For years, many package store owners in Connecticut have said that allowing retail alcohol sales on Sundays would put many small stores out of businesses because they would feel the need to stay open seven days a week and would have to hire staff to cover that day or work on their only day off.

Carroll Hughes, a lobbyist for the Connecticut Package Stores Association, last year told state lawmakers it would cost the average package store owner at least $14,000 a year to open on Sundays and would drive hundreds out of business. But Hughes told members of the General Assembly's General Law Committee during a public hearing Tuesday that the group would no longer oppose the change. The hearing attracted about 800 people, including many liquor store owners,

"I've suggested we endorse (Sunday sales), which seems to be a driving force here on the train to accommodate certain people, mostly in the food stores that already are open and think they're going to do a huge business," said Hughes, who suggested store hours be limited on Sundays to 11 a.m. to 5 p.m., or something similar.

Alan Wilensky, owner of Max's Package Store in East Lyme and president of the Connecticut Package Stores Association, acknowledged he has mixed feelings about allowing retail sales on Sundays.

"If you're giving me the option of cutting off both of my arms or my head, take my arms," he told state lawmakers.

Robert Selby, a vice president with the Massachusetts Package Stores Association and the owner of three stores, said he saw a minimal jump in business after the commonwealth agreed in 2003 to allow off-premise alcohol sales on Sundays.

Selby's stores are in Peabody, Danvers and Walden, all in Massachusetts. He said he had faced competition for years with nearby New Hampshire, where alcohol could be purchased on Sundays.

"I think we picked a little bit of business back up," said Selby, adding how changes to taxes and other issues also helped.

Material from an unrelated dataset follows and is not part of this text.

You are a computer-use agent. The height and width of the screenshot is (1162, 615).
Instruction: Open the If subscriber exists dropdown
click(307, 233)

But Selby said some of that revenue has been offset by the time-and-a-half rate he pays employees on Sundays, as required by the Massachusetts law. It also forbids store owners from requiring an employee to work on Sundays. He said the stores also have to cover the additional cost of electricity and heat for those Sundays.

"If it wasn't time-and-a-half, it would probably be a big win," he said.

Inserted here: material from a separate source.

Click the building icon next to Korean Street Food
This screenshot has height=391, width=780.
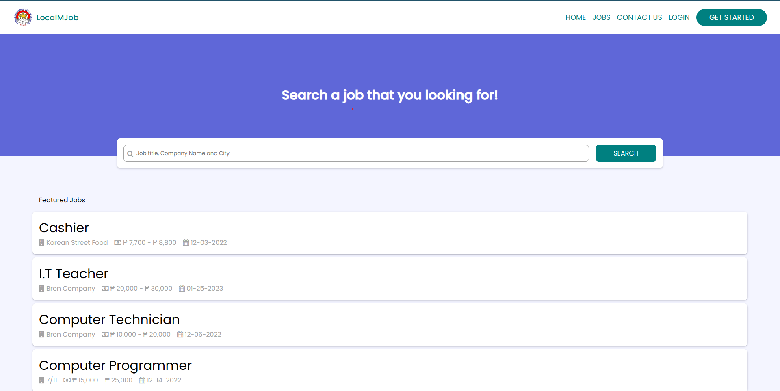pyautogui.click(x=41, y=242)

Sunday sales have been profitable for Ocean State Liquors in Westerly, R.I. Gina Slafkovsky, a sales clerk at the store, said being allowed to remain open on Sundays has significantly boosted business at the store, which is near the beach.

"It is a big impact, especially in the summer time," Slafkovsky said. "We'll have cars waiting outside to get in the store an hour before we open at noon on Sundays."

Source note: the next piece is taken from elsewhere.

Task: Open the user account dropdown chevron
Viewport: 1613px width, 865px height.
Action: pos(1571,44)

She said the store gets a number of customers from Connecticut on Sundays because it is so close to the state line. But she said she's not concerned about losing out if the law changes in Connecticut.

"Our prices are good, and we've got the locals," Slafkovsky said.

State Rep. Kathleen Tallarita, D-Enfield, who has been pushing for Sunday sales legislation for three years, said she feels more confident that 2012 will be finally be the year Connecticut will allow retail alcohol sales on Sunday.

"I think the huge difference is the governor. Last year the governor was willing to sign a bill, but didn't get behind it. This year, he was out in front of it, and included Sunday sales in what he personally thinks needs to be changed within the consumer protection laws. I think that's a huge difference," Tallarita said.

While Sunday sales have been promoted over the years as a way to generate money to help balance the state budget, Malloy has pitched the issue as one of providing consumers with convenience and ultimately lower prices, especially when coupled with other changes he is proposing. He also argues that his suggested overhaul will discourage Connecticut residents from crossing the border into Massachusetts, New York and Rhode Island to purchase their alcohol, ultimately helping Connecticut retailers.

"What we're trying to do is create a system that will ultimately lead to lower prices," Malloy said, "which will ultimately lead to our recovery of $570 million worth of sales, will ultimately lead to increased jobs and which will ultimately, quite frankly, lead to the state's recovery of its fair share of revenue."